1. In 1930, Ohio banned a cartoon called “The Shindig” because Clarabelle Cow was shown reading Three Weeks by Elinor Glyn, the premier romance novelist of the time. Check it out (1:05) and let us know if you’re scandalized:

2. With movies on 10-foot screen being a relatively new thing in Romania in 1935, the government decided to ban Mickey Mouse, concerned that children would be terrified of a monstrous rodent.

3. In 1929, a German censor banned a Mickey Mouse short called “The Barnyard Battle.” The reason? An army of cats wearing pickelhauben, the pointed helmets worn by German military in the 19th and 20th centuries: "The wearing of German military helmets by an army of cats which oppose a militia of mice is offensive to national dignity. Permission to exhibit this production in Germany is refused.”
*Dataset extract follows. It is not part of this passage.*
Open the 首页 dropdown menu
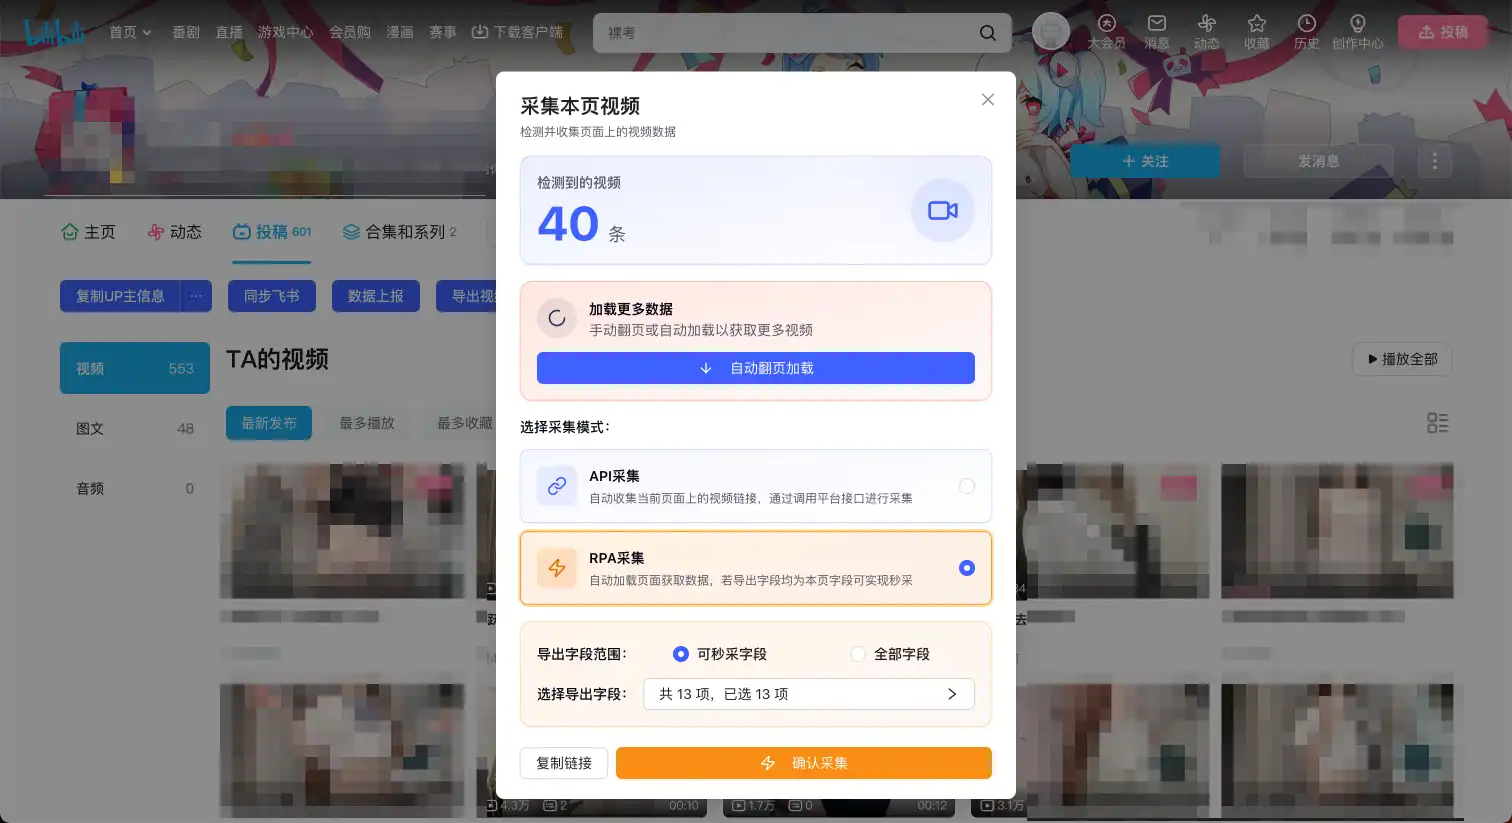Viewport: 1512px width, 823px height. [129, 31]
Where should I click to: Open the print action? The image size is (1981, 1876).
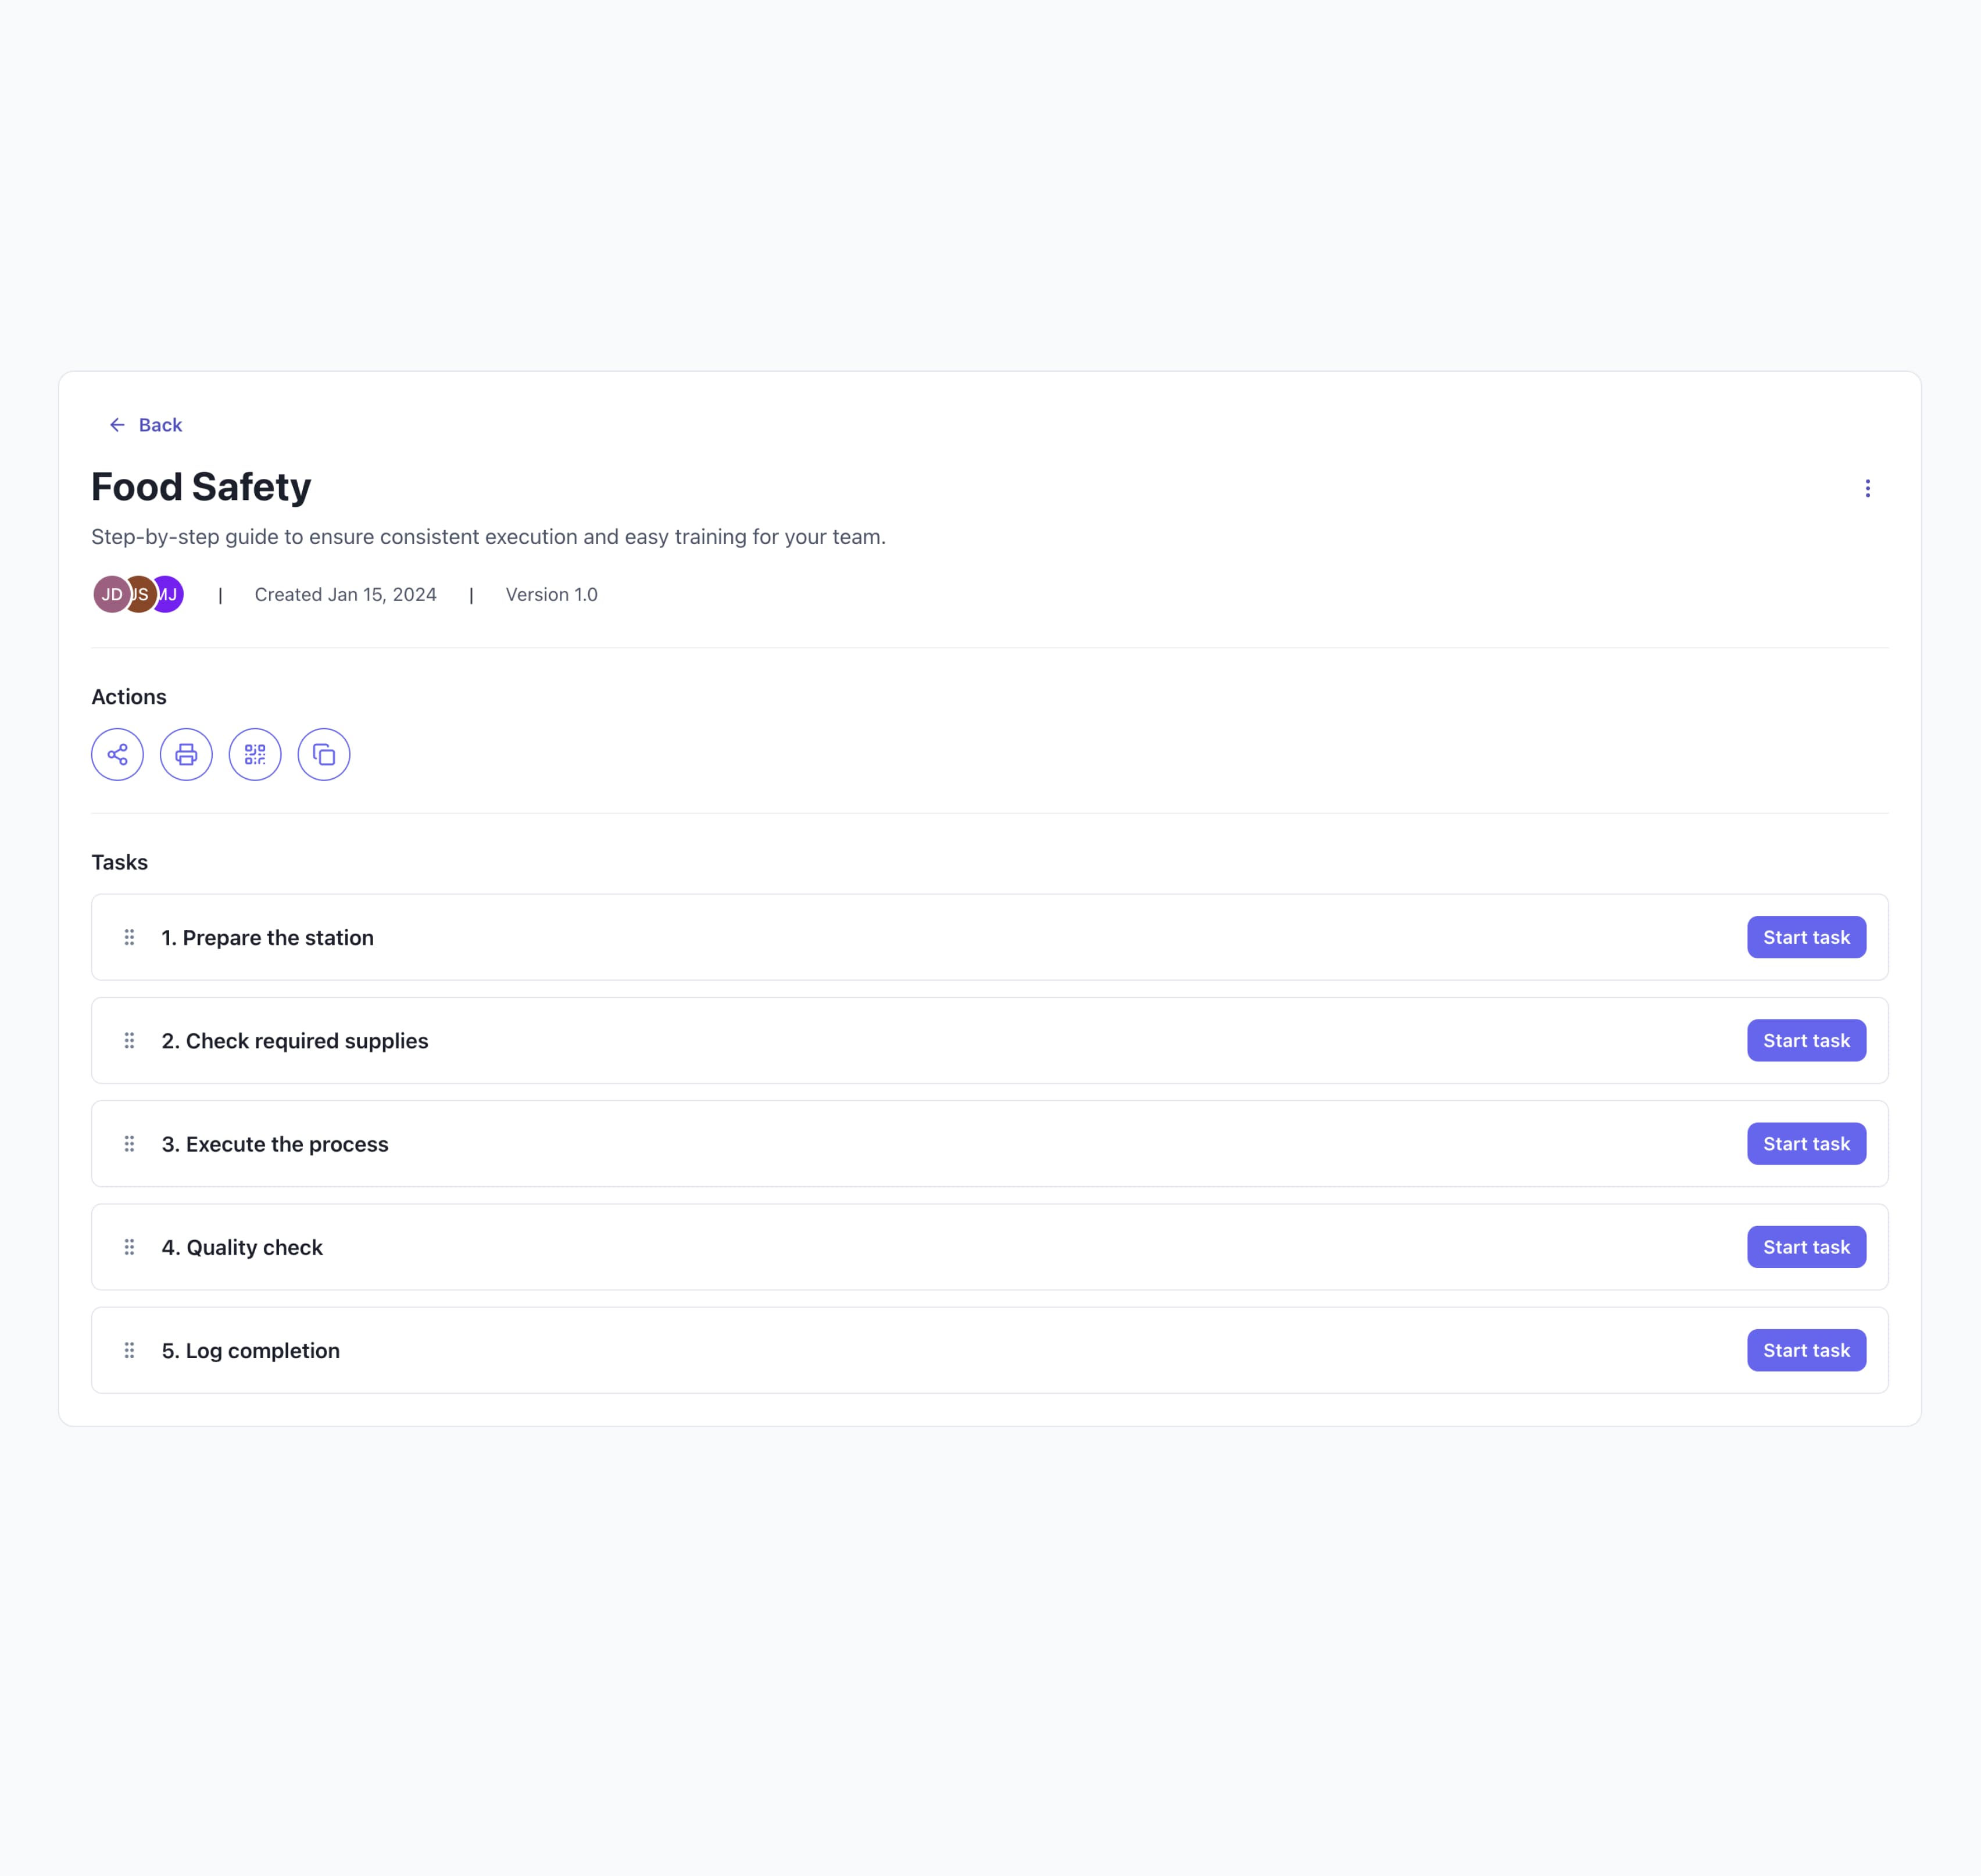tap(186, 754)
4. The German dislike for Mickey Mouse continued into the mid-'30s, with one German newspaper wondering why such a small and dirty animal would be idolized by children across the world: "Mickey Mouse is the most miserable ideal ever revealed ... Healthy emotions tell every independent young man and every honorable youth that the dirty and filth-covered vermin, the greatest bacteria carrier in the animal kingdom, cannot be the ideal type of animal.” Mickey was originally banned from Nazi Germany, but eventually the mouse's popularity won out.

5. In 2014, Iran's Organization for Supporting Manufacturers and Consumers announced a ban on school supplies and stationery products featuring “demoralizing images,” including that of Disney characters such as Mickey Mouse, Winnie the Pooh, Sleeping Beauty, and characters from Toy Story.

6. In 1954, East Germany banned Mickey Mouse comics, claiming that Mickey was an “anti-Red rebel.”

7. In 1937, a Mickey Mouse adventure was so similar to real events in Yugoslavia that the comic strip was banned. State police say the comic strip depicted a “Puritan-like revolt” that was a danger to the “Boy King,” Peter II of Yugoslavia, who was just 14 at the time. A journalist who wrote about the ban was consequently escorted out of the country.

8. Though Mussolini banned many cartoons and American influences from Italy in 1938, Mickey Mouse flew under the radar. It’s been said that Mussolini’s children were such Mickey Mouse fans that they were able to convince him to keep the rodent around.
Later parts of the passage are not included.